[Data entries]
※ ※ ※

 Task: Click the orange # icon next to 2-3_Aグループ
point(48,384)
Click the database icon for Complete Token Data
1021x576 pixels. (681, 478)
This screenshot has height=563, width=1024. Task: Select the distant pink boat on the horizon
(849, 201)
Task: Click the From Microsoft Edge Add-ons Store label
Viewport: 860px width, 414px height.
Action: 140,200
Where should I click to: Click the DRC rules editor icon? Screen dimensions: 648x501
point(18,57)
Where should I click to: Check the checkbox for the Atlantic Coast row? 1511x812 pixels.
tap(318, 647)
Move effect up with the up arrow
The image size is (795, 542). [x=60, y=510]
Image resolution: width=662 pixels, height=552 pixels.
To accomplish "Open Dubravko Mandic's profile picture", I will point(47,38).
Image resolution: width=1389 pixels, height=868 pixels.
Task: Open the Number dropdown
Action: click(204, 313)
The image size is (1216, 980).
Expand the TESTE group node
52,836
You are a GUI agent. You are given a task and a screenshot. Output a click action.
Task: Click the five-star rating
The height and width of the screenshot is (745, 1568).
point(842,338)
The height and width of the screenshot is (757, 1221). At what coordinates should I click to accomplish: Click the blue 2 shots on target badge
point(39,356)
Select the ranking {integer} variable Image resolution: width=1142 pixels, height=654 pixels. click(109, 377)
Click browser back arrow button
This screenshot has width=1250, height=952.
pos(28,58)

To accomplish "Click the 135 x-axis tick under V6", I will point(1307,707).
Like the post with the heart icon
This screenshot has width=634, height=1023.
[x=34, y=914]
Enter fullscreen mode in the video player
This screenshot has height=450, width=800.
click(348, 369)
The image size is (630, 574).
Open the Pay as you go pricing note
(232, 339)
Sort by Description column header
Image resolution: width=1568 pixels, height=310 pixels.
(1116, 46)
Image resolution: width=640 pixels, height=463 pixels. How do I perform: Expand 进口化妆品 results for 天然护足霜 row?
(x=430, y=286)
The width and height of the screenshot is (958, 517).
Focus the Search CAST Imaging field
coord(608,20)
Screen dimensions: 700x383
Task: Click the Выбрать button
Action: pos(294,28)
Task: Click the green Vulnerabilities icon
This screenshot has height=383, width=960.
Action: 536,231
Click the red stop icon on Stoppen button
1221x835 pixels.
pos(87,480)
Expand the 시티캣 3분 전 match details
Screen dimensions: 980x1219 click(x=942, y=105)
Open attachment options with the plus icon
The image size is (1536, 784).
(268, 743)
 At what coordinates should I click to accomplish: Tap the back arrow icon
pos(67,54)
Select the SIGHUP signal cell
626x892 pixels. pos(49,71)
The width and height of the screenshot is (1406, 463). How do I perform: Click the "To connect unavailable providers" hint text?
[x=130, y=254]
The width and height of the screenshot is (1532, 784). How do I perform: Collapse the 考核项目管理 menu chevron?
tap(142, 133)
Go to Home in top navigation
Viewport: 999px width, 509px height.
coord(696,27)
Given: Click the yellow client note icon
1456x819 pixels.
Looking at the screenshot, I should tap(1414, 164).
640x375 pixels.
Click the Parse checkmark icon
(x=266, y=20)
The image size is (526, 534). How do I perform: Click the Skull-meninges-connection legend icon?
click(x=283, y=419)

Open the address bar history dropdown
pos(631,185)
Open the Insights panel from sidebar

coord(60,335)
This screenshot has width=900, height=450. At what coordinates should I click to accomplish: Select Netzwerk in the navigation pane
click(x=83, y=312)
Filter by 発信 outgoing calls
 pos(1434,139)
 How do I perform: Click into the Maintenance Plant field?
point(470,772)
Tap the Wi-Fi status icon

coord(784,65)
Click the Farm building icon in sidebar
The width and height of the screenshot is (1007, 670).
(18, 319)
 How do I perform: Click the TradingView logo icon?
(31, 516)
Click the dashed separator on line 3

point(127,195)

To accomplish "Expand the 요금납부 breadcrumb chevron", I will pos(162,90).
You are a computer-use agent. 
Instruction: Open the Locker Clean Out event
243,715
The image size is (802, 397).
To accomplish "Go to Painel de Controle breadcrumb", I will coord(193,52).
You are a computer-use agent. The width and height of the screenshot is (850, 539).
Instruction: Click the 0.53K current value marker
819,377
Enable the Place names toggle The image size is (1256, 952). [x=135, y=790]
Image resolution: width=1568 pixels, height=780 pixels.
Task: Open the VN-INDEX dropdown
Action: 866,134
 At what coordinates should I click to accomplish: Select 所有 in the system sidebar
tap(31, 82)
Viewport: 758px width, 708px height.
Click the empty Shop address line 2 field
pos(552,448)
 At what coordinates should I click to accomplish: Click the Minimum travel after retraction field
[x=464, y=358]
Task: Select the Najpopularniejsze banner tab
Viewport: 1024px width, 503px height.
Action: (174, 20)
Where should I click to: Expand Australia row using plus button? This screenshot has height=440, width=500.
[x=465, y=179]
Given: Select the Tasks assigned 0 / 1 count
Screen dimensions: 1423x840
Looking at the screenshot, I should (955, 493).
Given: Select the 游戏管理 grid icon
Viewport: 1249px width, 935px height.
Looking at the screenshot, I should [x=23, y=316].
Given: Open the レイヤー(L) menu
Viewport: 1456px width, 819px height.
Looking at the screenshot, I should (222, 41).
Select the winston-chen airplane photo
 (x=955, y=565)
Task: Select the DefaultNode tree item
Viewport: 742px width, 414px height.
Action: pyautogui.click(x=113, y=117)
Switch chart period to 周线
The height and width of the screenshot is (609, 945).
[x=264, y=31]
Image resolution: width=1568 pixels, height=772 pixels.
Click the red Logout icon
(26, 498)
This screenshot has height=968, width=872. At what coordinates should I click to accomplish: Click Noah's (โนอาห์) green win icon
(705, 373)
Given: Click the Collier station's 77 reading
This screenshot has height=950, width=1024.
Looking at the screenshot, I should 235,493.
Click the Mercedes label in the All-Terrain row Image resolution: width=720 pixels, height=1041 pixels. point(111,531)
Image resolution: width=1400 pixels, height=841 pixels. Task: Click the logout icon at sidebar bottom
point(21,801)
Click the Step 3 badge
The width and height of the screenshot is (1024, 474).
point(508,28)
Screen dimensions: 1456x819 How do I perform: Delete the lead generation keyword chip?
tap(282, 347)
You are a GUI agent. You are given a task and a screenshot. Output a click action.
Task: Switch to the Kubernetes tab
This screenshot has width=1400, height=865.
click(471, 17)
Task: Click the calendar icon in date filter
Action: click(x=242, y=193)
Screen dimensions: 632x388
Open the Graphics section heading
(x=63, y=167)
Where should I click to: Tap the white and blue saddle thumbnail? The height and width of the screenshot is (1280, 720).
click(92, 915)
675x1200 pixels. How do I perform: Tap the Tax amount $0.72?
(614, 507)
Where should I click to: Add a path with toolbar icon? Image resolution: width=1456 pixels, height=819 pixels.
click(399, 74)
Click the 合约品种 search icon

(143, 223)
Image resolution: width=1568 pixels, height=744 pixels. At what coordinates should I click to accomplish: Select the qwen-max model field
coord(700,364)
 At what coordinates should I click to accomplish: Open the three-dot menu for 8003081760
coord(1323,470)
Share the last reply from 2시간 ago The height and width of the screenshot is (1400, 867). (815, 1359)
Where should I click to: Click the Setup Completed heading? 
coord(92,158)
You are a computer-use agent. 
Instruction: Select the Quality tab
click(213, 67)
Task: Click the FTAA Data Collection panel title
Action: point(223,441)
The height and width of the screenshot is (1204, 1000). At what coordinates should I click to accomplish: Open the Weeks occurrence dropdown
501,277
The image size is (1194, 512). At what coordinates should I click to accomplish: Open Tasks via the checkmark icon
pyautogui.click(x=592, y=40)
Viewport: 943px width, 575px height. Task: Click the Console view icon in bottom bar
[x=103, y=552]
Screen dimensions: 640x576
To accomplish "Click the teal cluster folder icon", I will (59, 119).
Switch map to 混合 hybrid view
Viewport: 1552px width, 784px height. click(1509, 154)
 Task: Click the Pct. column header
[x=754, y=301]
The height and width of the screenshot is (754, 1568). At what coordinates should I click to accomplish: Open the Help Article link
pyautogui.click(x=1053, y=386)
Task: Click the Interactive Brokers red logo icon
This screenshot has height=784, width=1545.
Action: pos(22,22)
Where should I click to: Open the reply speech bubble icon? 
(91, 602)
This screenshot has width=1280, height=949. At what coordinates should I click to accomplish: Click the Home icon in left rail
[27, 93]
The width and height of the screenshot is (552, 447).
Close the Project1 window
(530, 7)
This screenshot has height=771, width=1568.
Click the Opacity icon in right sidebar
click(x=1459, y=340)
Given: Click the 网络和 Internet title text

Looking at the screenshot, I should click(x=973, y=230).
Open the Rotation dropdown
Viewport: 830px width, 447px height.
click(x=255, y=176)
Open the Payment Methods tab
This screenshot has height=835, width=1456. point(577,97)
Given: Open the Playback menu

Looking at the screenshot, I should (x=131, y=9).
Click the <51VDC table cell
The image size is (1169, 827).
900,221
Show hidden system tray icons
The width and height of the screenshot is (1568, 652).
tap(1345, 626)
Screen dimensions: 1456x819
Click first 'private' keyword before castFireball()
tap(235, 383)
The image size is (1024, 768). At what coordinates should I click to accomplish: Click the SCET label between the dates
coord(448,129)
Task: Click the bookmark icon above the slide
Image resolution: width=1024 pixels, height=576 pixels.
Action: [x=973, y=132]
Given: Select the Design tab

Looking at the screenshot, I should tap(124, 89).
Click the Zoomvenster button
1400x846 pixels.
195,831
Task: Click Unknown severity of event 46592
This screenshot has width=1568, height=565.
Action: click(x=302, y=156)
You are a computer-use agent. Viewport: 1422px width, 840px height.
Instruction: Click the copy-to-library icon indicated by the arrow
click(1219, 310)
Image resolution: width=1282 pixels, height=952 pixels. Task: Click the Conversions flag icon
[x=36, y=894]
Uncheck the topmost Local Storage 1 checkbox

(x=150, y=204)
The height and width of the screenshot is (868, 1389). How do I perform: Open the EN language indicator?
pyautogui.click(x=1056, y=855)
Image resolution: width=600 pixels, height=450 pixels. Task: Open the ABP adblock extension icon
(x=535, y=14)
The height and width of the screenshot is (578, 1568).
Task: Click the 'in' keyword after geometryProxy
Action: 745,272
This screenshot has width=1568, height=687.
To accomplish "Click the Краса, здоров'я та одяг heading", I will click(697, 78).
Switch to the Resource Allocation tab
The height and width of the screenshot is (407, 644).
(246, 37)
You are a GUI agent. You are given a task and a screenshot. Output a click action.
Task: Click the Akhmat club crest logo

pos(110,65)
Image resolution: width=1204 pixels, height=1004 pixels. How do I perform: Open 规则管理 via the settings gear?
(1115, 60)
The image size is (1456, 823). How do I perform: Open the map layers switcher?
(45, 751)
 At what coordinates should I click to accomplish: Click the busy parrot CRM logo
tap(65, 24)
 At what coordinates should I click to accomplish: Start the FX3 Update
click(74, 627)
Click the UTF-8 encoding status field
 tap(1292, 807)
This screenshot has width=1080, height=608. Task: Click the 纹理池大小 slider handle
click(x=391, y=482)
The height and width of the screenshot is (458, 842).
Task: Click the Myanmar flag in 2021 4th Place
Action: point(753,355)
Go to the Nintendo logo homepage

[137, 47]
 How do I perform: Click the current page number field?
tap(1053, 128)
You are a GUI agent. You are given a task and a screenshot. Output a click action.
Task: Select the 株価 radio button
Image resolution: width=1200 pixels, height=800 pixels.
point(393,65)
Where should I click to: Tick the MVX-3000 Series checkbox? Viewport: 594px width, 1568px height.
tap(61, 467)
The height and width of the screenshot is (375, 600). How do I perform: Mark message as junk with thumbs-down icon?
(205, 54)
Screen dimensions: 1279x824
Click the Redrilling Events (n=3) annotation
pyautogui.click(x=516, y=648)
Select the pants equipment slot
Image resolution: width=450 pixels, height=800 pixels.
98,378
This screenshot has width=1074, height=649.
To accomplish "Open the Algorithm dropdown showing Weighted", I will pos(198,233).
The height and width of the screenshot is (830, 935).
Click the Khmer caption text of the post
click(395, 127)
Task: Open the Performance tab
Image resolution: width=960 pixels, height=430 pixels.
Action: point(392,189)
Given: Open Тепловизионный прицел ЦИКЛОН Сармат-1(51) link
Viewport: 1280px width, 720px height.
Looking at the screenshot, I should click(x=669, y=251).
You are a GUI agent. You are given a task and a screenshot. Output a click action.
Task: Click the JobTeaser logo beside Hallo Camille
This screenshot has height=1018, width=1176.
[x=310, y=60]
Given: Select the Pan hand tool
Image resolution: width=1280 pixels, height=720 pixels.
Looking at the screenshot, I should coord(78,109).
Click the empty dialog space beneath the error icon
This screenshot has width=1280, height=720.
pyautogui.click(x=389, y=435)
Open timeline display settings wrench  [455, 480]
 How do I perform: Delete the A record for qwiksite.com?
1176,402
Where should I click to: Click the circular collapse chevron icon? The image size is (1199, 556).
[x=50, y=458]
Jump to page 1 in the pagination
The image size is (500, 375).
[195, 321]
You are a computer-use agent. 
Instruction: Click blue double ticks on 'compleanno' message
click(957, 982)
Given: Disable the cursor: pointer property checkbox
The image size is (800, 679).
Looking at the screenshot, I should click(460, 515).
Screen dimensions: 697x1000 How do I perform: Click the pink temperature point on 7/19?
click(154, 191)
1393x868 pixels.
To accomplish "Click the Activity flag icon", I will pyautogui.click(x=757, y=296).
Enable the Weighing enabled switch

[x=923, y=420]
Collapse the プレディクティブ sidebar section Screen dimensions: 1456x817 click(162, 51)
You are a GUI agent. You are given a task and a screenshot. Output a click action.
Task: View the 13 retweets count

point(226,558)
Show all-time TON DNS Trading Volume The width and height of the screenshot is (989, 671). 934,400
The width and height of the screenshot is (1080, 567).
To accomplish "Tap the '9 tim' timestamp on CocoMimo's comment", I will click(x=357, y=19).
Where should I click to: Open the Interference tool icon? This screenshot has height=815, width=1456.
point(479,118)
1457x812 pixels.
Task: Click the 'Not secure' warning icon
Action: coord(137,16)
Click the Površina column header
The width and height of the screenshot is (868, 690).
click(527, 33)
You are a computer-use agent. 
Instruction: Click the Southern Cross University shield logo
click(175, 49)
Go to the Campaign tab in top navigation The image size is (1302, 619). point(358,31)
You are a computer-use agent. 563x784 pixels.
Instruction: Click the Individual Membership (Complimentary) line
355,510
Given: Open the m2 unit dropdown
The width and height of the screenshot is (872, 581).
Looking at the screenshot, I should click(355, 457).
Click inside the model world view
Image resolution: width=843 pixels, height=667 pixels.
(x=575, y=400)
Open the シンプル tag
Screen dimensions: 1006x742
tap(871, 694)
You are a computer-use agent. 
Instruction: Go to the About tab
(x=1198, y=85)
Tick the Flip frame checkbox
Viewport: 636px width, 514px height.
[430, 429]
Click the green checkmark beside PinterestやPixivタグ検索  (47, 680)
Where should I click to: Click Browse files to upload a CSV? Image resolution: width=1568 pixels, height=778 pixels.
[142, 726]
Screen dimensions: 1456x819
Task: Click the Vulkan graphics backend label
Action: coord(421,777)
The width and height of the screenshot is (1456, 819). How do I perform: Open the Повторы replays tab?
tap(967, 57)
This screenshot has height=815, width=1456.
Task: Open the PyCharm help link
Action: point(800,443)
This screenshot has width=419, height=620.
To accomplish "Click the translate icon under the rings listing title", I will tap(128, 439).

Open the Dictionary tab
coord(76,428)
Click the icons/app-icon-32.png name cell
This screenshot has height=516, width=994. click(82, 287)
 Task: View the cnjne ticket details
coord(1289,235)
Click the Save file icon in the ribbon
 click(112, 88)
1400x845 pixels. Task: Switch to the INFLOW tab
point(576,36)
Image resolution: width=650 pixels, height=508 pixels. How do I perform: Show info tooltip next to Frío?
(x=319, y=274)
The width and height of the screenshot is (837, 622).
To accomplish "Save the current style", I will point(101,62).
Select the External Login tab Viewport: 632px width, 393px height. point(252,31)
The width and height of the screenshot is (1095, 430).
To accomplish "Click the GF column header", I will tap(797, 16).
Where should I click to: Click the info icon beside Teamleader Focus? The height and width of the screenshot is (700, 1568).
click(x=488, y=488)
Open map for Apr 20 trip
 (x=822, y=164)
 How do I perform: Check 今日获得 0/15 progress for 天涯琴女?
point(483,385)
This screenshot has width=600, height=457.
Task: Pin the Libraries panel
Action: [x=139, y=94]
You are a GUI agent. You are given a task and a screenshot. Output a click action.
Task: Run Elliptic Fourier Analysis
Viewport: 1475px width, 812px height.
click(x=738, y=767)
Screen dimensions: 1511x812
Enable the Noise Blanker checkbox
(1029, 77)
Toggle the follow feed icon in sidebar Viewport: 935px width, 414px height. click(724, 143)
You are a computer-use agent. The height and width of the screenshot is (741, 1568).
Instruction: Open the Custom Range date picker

※ ※ ※

Stated exercise =
Can you rewrite the records starting with the line that contains "Select the ranking" and going on through the line that contains "pos(87,480)", with "pricing note" changed to "pricing tooltip" and nothing else altered?

In response =
Select the ranking {integer} variable Image resolution: width=1142 pixels, height=654 pixels. click(109, 377)
Click browser back arrow button
This screenshot has width=1250, height=952.
pos(28,58)

To accomplish "Click the 135 x-axis tick under V6", I will point(1307,707).
Like the post with the heart icon
This screenshot has width=634, height=1023.
[x=34, y=914]
Enter fullscreen mode in the video player
This screenshot has height=450, width=800.
click(348, 369)
The image size is (630, 574).
Open the Pay as you go pricing tooltip
(232, 339)
Sort by Description column header
Image resolution: width=1568 pixels, height=310 pixels.
(1116, 46)
Image resolution: width=640 pixels, height=463 pixels. How do I perform: Expand 进口化妆品 results for 天然护足霜 row?
(x=430, y=286)
The width and height of the screenshot is (958, 517).
Focus the Search CAST Imaging field
coord(608,20)
Screen dimensions: 700x383
Task: Click the Выбрать button
Action: pos(294,28)
Task: Click the green Vulnerabilities icon
This screenshot has height=383, width=960.
Action: 536,231
Click the red stop icon on Stoppen button
1221x835 pixels.
pos(87,480)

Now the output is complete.